Model bundle layout¶
This document defines the on-disk layout for a model bundle directory used by TaskCLF.
A “model bundle” is the unit that is promoted to models/ and loaded by inference via load_model_bundle().
Directories¶
- Promoted bundles:
-
models/<bundle_dir>/... -
Rejected bundles:
<out_dir>/rejected_models/<bundle_dir>/...- In practice
<out_dir>is typicallyartifacts/, so rejected bundles often live under:artifacts/rejected_models/<bundle_dir>/...
There are no other promotion/staging directories today.

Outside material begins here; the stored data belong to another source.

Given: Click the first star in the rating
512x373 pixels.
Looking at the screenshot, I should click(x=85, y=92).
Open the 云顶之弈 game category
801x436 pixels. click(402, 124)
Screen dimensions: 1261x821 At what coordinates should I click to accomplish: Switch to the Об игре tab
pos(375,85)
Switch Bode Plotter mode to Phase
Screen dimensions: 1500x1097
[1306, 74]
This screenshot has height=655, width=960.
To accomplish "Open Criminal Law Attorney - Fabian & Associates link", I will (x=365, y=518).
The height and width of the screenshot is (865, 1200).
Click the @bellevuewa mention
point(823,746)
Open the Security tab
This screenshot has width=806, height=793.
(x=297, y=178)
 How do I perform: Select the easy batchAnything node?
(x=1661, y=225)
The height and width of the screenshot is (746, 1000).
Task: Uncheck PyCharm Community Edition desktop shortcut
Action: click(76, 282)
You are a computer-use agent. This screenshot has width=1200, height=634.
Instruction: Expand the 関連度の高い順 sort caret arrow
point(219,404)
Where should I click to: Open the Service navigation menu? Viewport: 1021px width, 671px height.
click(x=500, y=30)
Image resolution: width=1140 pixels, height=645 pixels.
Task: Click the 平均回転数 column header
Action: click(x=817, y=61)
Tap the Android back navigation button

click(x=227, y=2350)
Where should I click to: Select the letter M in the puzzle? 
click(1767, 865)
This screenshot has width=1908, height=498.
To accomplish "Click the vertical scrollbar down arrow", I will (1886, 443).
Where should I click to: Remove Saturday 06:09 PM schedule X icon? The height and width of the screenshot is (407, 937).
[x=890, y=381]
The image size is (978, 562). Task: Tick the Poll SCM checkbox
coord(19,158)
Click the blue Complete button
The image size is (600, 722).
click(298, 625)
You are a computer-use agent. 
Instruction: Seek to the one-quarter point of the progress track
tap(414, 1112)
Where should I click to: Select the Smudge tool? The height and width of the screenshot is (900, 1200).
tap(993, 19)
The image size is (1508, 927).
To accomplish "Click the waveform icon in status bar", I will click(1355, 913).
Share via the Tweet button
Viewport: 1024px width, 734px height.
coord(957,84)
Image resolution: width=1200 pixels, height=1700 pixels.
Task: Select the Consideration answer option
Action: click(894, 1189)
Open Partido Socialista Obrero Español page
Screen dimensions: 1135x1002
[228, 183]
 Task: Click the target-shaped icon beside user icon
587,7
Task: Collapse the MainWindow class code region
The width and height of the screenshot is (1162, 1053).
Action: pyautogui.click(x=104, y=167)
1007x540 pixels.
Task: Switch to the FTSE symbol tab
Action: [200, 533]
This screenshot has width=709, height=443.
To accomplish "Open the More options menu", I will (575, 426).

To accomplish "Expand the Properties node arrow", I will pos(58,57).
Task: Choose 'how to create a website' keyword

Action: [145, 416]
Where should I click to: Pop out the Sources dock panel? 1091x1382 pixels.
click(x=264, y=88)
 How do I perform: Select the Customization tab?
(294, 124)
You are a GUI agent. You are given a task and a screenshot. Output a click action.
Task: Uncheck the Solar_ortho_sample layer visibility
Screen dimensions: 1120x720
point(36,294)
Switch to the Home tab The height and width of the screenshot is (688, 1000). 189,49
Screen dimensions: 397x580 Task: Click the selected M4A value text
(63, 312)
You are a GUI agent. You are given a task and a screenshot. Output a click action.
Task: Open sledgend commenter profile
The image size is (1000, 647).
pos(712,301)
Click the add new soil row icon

Bundle directory contents¶
A valid bundle directory contains:
| File | Always? | Purpose |
|---|---|---|
model.txt |
yes | LightGBM model artifact in text format. Loaded by lgb.Booster(model_file=...). |
metadata.json |
yes | Schema + params + provenance. Parsed as ModelMetadata. |
metrics.json |
yes | Macro/weighted F1 and confusion matrix. |
confusion_matrix.csv |
yes | Confusion matrix as CSV (human-friendly / tooling). |
categorical_encoders.json |
conditional | Only present if categorical encoders were provided at save time. |
Important: evaluation artifacts produced by write_evaluation_artifacts() (e.g., evaluation.json, calibration.json, calibration.png) are written to the evaluation output directory (--out-dir, typically artifacts/) and are NOT stored inside the bundle directory.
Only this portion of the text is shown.